私は、2022年4月以降、労働基準監督署から改善勧告された事業者様、約30社を訪問し、改善報告書の作成支援を行ってきましたが、一貫して、ご案内させていただいたことは
「改善報告書をどのように書くか」ではなく、
「今回の勧告を受け止め、どれだけ、本物の改善をして、
社員との正常な関係を構築し、ひいては、会社の発展に労使双方で取り組める体制を構築できるかということです。」と伝えてまいりました。
ただし、労働基準監督署の権限についても正確にお伝えする必要があると思いましたので、このテーマのプレゼンをさせていただく次第です。どうぞ、よろしくお願いいたします。
労働基準監督署は、各都道府県の労働局が管轄している機関です。
厚生労働省の出先機関となっており、監督課・労災課・安全衛生課の3部門で構成されています。
以下は、労働基準監督署の主な役割です。
・企業を監督する
・労働者の申告、相談に対応する
・労災認定者に対して労災保険給付の手続きを行う
労働基準監督署は、管轄区域の企業を監督し、労働基準法を遵守しない企業があれば取り締まります。
指導しても改善が見られない企業に対しては、刑事事件として立件することが可能です。
また、労働者が企業から労働基準法違反となる扱いを受けた場合、労働基準監督署に企業の不当性を申告できます。
以下は、労働基準監督署に申告・相談できる主な内容です。
・未払いの給与がある
・不当に解雇された
・労災を会社に認めてもらえない
・36協定を超える残業を行っている
労働基準監督署は、労働者の申告内容や、国が制定した労働に関する法律に基づき、企業に対して是正勧告などの指導を実施します。
以下は、労働基準監督署における業務の根拠となる主な法律です。
・労働基準法
・労働契約法
・社会保険労務士法
・労働保険の保険料の徴収等に関する法律
・労働安全衛生法
企業は労働者よりも立場が強くなりやすい傾向にあります。
そのため、労働基準監督署は、両者の対等な関係を守る上で重要な役割を果たします。
労働基準監督署には、企業が法令違反をしていないかどうかを調査する「労働基準監督官」と呼ばれる専門職員が在籍しています。
以下は、労働基準監督官が持つ主な権限です。
・企業への立入調査
・法令違反への指導勧告
・法令違反者の逮捕
労働基準監督官は、企業に対して事前の通達をせずに立入調査を行い、労働者への質問や帳簿類のチェックを行うことが可能です。

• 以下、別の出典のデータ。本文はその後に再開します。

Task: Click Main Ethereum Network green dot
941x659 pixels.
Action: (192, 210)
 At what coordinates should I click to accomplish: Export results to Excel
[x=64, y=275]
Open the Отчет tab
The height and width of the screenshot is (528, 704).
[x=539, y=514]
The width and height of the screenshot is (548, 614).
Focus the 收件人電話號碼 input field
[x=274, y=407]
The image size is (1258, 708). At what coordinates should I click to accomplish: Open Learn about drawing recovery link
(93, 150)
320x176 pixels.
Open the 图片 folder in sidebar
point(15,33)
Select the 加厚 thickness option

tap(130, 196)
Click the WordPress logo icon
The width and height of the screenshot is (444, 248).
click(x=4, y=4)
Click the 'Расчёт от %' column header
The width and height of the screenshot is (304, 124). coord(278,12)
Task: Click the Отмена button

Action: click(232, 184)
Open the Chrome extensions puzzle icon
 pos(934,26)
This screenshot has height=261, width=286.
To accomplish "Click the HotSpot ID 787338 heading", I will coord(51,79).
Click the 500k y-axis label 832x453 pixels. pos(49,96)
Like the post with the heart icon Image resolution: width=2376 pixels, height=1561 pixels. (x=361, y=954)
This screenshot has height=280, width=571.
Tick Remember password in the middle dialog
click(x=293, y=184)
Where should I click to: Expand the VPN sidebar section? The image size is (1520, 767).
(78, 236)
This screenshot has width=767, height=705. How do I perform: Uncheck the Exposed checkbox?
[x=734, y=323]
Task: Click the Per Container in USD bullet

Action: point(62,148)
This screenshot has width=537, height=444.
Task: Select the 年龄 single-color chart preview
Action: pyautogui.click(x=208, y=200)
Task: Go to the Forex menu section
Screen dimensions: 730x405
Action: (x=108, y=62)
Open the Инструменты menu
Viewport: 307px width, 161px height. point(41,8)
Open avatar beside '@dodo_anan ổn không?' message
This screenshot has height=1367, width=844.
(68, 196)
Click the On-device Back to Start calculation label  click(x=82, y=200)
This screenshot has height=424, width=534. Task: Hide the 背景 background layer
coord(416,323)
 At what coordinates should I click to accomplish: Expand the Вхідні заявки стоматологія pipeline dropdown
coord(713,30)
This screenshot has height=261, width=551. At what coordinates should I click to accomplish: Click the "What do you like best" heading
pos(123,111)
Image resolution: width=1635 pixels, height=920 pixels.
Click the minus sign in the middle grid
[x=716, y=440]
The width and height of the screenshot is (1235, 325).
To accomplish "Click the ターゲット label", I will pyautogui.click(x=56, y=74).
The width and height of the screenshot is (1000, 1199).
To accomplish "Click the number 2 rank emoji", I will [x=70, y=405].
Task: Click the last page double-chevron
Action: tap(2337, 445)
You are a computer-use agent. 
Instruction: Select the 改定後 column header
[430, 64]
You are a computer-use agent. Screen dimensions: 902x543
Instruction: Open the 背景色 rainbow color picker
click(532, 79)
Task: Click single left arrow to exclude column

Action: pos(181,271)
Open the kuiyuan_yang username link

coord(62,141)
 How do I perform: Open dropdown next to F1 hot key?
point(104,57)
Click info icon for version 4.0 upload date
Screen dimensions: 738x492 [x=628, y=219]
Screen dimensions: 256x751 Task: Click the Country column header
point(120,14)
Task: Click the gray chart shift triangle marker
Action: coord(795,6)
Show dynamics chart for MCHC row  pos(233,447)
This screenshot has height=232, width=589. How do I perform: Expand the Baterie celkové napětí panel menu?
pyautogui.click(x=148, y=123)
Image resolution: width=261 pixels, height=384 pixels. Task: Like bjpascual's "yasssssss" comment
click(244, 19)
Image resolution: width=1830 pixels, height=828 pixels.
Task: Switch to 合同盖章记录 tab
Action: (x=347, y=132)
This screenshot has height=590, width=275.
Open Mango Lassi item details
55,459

調査の結果、問題があると判断された場合は、経営者に対して指導勧告を行うことができます。
また、労働基準監督官は「特別司法警察職員」としての権限も有します。
法令違反が判明した際や、指摘事項に対する改善が見られない際には、刑事事件として経営者の逮捕が可能です。
労働基準監督署による調査は複数あるため、企業の経営者は具体的な調査内容を理解した上で、健全な労務管理を行うことが大切です。
以下は、労働基準監督署による4つの調査です。
・定期監督 事前に定めた監督計画に基づいて、定期的に企業を調査します。
・申告監督 労働者の申告をきっかけとして実施する調査です。
労働基準監督署は、労働者から不当解雇・未払い賃金などの
相談を受けると、相談内容の事実確認のために対象の企業を
調査します。企業が労働基準法に違反していた場合、
労働基準監督署は企業に対して行政指導を行います。
・災害時監督 労働者から労災申請があった際に行う、原因を特定したり
再発防止策を立てたりするための調査です。
・再監督 前述の3つの調査において、指導した点が正されているかを
確認するための再調査です。是正報告書が未提出である場合や、
報告内容に虚偽・問題点が見つかった場合に実施します。
上記の調査は、法律上の権限に基づいて行われるため、調査の拒否はできません。
企業は、申告監督や災害時監督などが起きないよう、健全な経営を行いましょう。
労働基準監督署以外にも、労働環境を整備する機関が多数あります。
以下は、労働基準監督署と業務内容が似ている主な機関です。
・都道府県労働局
都道府県労働局は、厚生労働省が管轄する組織のひとつで、各都道府県に配置されています。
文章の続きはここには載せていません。